The Grueling Truth - Where Legends Speak / What I Love about the Raiders Reload

What I Love about the Raiders Reload

Gruden is getting to work
Aug 30, 2018; Seattle, WA, USA; Oakland Raiders head coach Jon Gruden prior to a preseason game against the Seattle Seahawks at CenturyLink Field. Mandatory Credit: Kirby Lee-USA TODAY Sports

It seems clear at this point that Oakland Raiders head coach Jon Gruden and his general manager, Mike Mayock, are not interested in a rebuild, they’re looking to re-load.

What’s the difference? In a rebuild, you’re looking at a minimum 2-3 year process. In a re-load, you’re looking to be competitive right away. I’ve often compared it to shooting the moon in spades or hearts. It’s a risky proposition, but when it’s pulled off, the bounty is worth the risk.

To be clear, a re-load rather than a methodical rebuild isn’t my preferred version of team building. I’m a naturally risk averse person so I tend not to be the type to look towards the risky path.

But now that we’re a good ways down this path, I have to say that at the very least, there’s a plan for this season and it’s a better plan than I expected to emerge.

I loved the Antonio Brown trade, but I love it even more in the context of the other moves that the Raiders made on offense. First they signed Trent Brown to make sure that Derek Carr has enough time to find his new top target. That alone was a great move that made the Brown trade even more valuable.

But the real genius was bolstering the wide receiver corps with Tyrell Williams and JJ Nelson.

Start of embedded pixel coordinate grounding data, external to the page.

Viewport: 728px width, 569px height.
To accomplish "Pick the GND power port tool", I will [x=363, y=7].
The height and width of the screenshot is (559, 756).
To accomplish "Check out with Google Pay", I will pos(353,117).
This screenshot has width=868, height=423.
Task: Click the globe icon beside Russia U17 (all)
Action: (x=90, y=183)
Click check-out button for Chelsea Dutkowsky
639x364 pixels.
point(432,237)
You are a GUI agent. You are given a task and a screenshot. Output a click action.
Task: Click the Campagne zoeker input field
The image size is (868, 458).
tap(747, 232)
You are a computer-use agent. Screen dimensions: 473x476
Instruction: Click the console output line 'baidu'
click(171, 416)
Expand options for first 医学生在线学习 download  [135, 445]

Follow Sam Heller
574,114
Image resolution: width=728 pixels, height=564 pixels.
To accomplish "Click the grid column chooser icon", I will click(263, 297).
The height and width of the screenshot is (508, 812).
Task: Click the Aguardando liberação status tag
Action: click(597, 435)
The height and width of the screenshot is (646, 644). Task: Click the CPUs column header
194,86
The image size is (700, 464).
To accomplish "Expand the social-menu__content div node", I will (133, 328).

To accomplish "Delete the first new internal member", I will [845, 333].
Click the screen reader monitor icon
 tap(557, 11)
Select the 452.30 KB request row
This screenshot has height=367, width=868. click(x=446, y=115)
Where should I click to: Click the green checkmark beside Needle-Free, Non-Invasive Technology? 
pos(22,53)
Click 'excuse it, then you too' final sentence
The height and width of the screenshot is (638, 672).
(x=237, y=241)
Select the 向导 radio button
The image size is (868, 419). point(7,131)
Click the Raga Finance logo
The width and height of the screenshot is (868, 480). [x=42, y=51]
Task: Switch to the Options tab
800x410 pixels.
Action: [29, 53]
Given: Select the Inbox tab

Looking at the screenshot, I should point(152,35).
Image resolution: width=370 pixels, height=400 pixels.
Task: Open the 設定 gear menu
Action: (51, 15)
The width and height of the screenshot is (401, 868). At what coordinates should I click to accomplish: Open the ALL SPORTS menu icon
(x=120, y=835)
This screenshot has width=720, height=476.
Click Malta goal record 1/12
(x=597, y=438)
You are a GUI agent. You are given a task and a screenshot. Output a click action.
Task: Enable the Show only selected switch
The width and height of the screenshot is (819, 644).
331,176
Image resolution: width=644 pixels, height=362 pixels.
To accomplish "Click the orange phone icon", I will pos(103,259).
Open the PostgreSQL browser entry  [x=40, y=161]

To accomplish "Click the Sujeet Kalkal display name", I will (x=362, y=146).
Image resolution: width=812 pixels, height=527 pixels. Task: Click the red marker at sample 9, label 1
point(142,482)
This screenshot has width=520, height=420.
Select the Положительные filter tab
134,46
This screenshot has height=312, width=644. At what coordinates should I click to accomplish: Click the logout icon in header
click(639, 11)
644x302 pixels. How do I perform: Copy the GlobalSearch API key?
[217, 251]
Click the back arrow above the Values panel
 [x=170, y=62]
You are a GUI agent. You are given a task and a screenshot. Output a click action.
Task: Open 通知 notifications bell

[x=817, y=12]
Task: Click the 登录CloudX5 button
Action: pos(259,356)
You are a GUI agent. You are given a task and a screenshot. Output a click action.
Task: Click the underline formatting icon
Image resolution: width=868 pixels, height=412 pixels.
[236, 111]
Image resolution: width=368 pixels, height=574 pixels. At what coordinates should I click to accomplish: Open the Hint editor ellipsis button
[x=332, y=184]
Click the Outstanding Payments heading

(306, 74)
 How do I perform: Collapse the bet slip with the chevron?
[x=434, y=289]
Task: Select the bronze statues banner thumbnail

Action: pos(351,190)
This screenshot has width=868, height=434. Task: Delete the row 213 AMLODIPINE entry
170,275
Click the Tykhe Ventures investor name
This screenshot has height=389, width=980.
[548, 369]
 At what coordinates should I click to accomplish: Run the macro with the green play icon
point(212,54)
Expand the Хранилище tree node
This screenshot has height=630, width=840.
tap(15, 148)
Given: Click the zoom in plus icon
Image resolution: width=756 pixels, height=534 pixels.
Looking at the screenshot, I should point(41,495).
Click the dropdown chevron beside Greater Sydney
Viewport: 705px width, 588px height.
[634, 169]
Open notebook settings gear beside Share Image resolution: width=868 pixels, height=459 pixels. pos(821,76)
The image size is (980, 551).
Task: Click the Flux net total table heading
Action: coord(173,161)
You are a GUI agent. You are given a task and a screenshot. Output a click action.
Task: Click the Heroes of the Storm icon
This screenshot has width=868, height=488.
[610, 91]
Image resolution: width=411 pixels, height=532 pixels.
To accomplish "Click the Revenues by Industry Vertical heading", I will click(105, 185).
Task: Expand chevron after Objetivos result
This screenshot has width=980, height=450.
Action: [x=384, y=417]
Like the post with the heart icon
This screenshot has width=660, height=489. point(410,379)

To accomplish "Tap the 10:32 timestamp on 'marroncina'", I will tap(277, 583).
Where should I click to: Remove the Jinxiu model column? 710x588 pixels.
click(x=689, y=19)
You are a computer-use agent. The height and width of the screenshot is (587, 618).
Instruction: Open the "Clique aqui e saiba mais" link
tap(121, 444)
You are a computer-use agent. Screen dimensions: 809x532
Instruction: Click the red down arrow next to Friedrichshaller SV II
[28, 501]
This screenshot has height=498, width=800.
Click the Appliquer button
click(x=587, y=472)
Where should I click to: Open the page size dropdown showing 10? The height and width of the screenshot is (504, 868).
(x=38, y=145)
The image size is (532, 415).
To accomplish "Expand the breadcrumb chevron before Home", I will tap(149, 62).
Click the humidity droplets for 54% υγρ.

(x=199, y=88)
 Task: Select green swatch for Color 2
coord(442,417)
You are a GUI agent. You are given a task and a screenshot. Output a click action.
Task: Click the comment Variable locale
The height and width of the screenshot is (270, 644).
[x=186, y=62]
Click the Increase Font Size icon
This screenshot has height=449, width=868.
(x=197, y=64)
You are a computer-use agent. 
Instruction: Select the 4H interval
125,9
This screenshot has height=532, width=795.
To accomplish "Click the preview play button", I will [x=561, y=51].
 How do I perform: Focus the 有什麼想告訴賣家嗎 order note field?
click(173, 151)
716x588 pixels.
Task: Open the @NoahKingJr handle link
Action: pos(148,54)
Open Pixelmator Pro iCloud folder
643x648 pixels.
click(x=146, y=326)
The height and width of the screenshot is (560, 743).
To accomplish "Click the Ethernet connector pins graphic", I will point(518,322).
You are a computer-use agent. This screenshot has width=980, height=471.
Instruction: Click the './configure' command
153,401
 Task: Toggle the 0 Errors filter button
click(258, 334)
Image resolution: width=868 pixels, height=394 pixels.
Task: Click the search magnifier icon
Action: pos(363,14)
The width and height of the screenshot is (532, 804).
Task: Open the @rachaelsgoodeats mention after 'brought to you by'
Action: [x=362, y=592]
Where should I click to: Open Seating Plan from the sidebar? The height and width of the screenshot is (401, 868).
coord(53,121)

The Raiders now have more talent in their WR room than they’ve had since Jerry Rice and Tim Brown shared the room.

Having legitimate targets on the other side of the field makes it harder for teams to focus on Brown and gives Carr other good options when teams do overcompensate to cover Brown.

After the Raiders grabbed AB, there was no way I would have put wide receiver high on the list of targets. But that’s because, for better or for worse, I wasn’t thinking the way Gruden was.

Rather than a slow build, Gruden is clearly intent on getting the offense to play at a high level now, and hope they play good enough to drag an improved, but still not good defense into the playoffs.

The downside is that this plan could still blowup in Gruden’s face. If Gruden wants his get rich quick scheme to pay off, he’s going to need cooperation from his offensive line. But the Raiders created a question mark on the offensive line after the team traded Kelechi Osemele. The raiders hope they have their answer to that question in Denzelle Good but that is yet to be seen. Plus, that question mark is on top of already existing question marks about Kolton Miller and offensive line coach Tom Cable.

But I love that Gruden isn’t just beating around the bush with the roster re-load. I like that he’s being aggressive and has put together one of the better WR groups in the league. It’s a risky strategy but one that could pay off big and I’m hopeful that it works as well as Gruden thinks it will.